Ravioli with Tomatoes, Asparagus, Garlic, and Herbs

🍝 Ravioli with Tomatoes, Asparagus, Garlic & Mediterranean Herbs

Serves: 4

Prep Time: 10 minutes

Cook Time: 15 minutes

Total Time: 25 minutes

Diet: Mediterranean, Vegetarian, Easily Dairy-Free


Ingredients

🫒 Main Ingredients:

  • 1 (9–10 oz / 250–280 g) package fresh cheese or spinach ravioli (store-bought or homemade)

  • 2 tbsp extra virgin olive oil

  • 3 garlic cloves, thinly sliced or minced

  • 1 cup grape or cherry tomatoes, halved

  • 1 bunch asparagus, trimmed and cut into 2-inch pieces

  • ¼ tsp red pepper flakes (optional, for a little heat)

  • ½ tsp dried oregano

  • ½ tsp dried thyme or Italian seasoning

  • Salt and freshly ground black pepper, to taste

  • Juice and zest of ½ lemon

🌿 Finishing Touches:

  • ¼ cup fresh basil or parsley, chopped

  • ¼ cup crumbled feta or shaved Parmesan (optional for dairy-free — skip or use vegan feta)
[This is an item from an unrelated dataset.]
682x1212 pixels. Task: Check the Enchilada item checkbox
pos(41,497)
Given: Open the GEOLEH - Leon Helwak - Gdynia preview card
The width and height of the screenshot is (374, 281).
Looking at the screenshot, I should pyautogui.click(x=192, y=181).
  • Drizzle of extra virgin olive oil for serving


Instructions

  1. Cook the ravioli:

    • Bring a large pot of salted water to a boil.

    • Add ravioli and cook according to package directions (usually 3–4 minutes for fresh).

    • Reserve ½ cup of pasta water, then drain and set aside.

  2. Sauté the vegetables:

    • In a large skillet, heat olive oil over medium heat.

    • Add garlic and sauté for 30 seconds until fragrant (don’t let it brown).

    • Add asparagus and cook 3–4 minutes until bright green and slightly tender.

    • Add tomatoes, oregano, thyme, salt, pepper, and red pepper flakes.

    • Cook another 3–4 minutes until tomatoes begin to soften and release their juices.

  3. Combine with ravioli:

    • Add cooked ravioli to the skillet with vegetables.

    • Pour in a few tablespoons of reserved pasta water to loosen the sauce.

    • Add lemon juice and zest, tossing gently until everything is coated and glossy.

    • Adjust seasoning with salt, pepper, or more lemon as needed.

  4. Finish and serve:

    • Remove from heat and stir in chopped basil or parsley.

    • Sprinkle with feta or Parmesan.

    • Drizzle with a little more olive oil before serving.


💡 Tips

  • Make it protein-rich: Add chickpeas, grilled shrimp, or chicken.

  • Dairy-free option: Skip cheese or use a vegan alternative — the lemon and herbs keep it flavorful.

  • Add olives or capers: For a briny, Mediterranean twist.

  • Gluten-free version: Use gluten-free ravioli or substitute with gnocchi made from chickpea or lentil flour.